Kastius wurde in die Familie aufgenommen. Die Werft hilft bei der Wohnungssuche, der Organisation des neuen Lebensabschnitts, Schreiber ist Ansprechpartner in allen Lebenslagen, ein Mentor. Regelmäßig sucht er das Gespräch, ein Jahr vor Ende der Ausbildung werden die Perspektiven ausgelotet. Die Auszubildenden können sich aussuchen, in welchem Bereich sie arbeiten wollen. Die Werft zahlt die weitere Qualifizierung, wie die Meisterschule, oder schließt Förderverträge mit denen, die studieren wollen. Ein duales Studium ist über die Meyer Werft in Papenburg möglich. Ein Pilotprojekt mit der Uni Rostock zur länderübergreifenden Ausbildung in Schweden, Dänemark, Litauen und Polen unterstützt die Werft. Es soll im Januar beginnen. Die IHK Rostock hat die Werft zum zehnten Mal in Folge zum Top-Ausbildungsbetrieb gekürt.

Die Rostocker bilden hauptsächlich Konstruktions-, Anlage- und Industriemechaniker aus. Jeweils mit Schwerpunkt Schiffsbau. Zuletzt kamen noch Mechatroniker und Vermessungstechniker hinzu. „Jeder Auszubildende durchläuft alle Bereiche der Werft. Jeder muss alles können“, sagt Schreiber. Er lächelt. „Kurz gesagt: Wir bilden keine Fachidioten aus.“ Die Ausbildung sei leistungsbezogen, die Jugendlichen würden ordentlich gefordert – dafür aber auch gefördert. „Wir fahren hier keinen Kuschelkurs“, sagt Schreiber.

Mehr Eigenverantwortung für die Azubis

„Ganz nah an der Praxis“ lautet das Motto der Ausbildung. Die Eigenverantwortung jedes Auszubildenden für seine Arbeit sei in den letzten Jahren gestiegen, sagt Schreiber. Schon früh sind die Auszubildenden vollwertiger Teil des Teams. Zum Kaffeeholen wird kein Azubi geschickt.

In einer eigenen Halle können die Azubis das Schweißen üben
In einer eigenen Halle können die Azubis das Schweißen üben
© Ériver Hijano

An die Produktionshalle angedockt haben die Auszubildenden ihr Reich. Eine ganze Halle nur für sie, mit etlichen Arbeitsplätzen.
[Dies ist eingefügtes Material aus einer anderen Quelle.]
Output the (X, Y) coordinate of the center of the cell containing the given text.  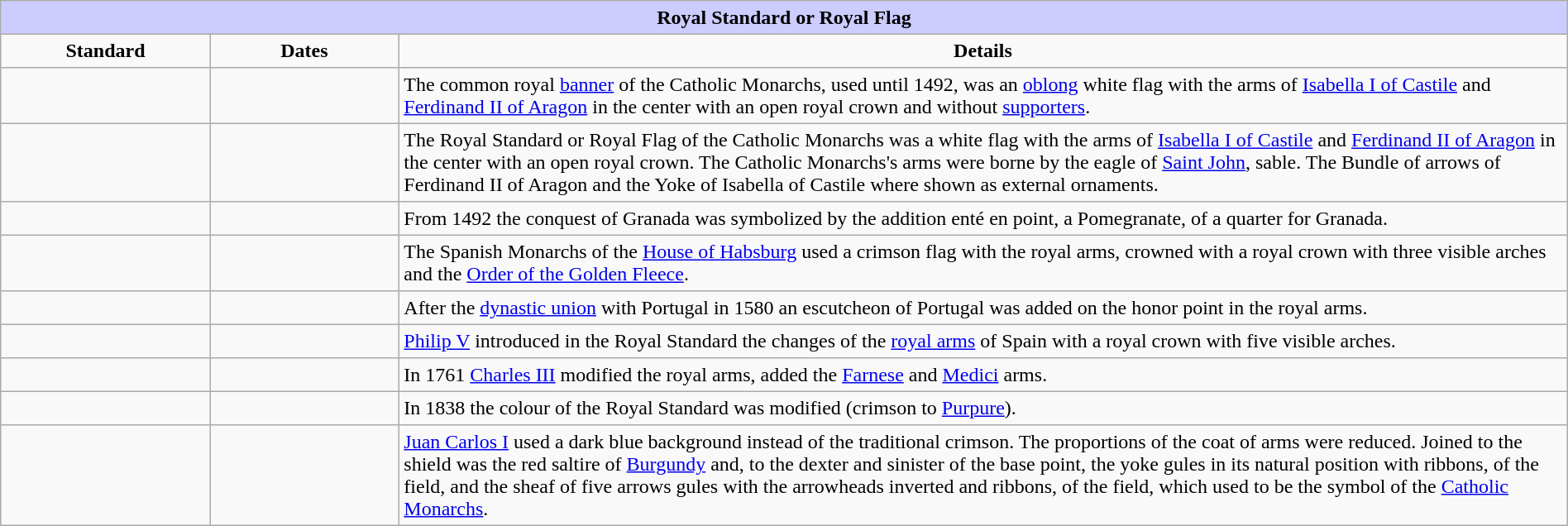
In 1838 the colour of the Royal Standard was modified (crimson to Purpure). (983, 408)
Dates (304, 50)
After the dynastic union with Portugal in 1580 an escutcheon of Portugal was added on the honor point in the royal arms. (983, 308)
From 1492 the conquest of Granada was symbolized by the addition enté en point, a Pomegranate, of a quarter for Granada. (983, 218)
Standard (106, 50)
Royal Standard or Royal Flag (784, 17)
In 1761 Charles III modified the royal arms, added the Farnese and Medici arms. (983, 375)
Philip V introduced in the Royal Standard the changes of the royal arms of Spain with a royal crown with five visible arches. (983, 341)
Details (983, 50)
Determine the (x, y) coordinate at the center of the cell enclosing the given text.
Hierher können sie sich zurückziehen und üben. Schweißen beispielsweise, in allen erdenklichen Verfahren. Merkwürdige Metallkäfige stehen in der Halle, die wie Folterinstrumente anmuten. Schreiber lacht: „Die sind für das Schweißen in Zwangsposition.“ Der Schweißer muss in die Kiste krabbeln und dort auf wenig Platz arbeiten. Das muss er auf dem Schiff auch.

Kastius mag das Spiel mit dem Feuer, für den Landeswettbewerb „Jugend schweißt“ hat er sich qualifiziert. Die Schiffsbauschlosserei hat es ihm angetan. Hier würde er gerne bleiben. Das Gespräch mit Schreiber über seine Zukunft hat er schon geführt. Kastius wird seine Ausbildung von dreieinhalb auf drei Jahre verkürzen können. Im Jahr 2020 will er dann die Meisterschule besuchen. Seine neue Familie wird es ihm ermöglichen.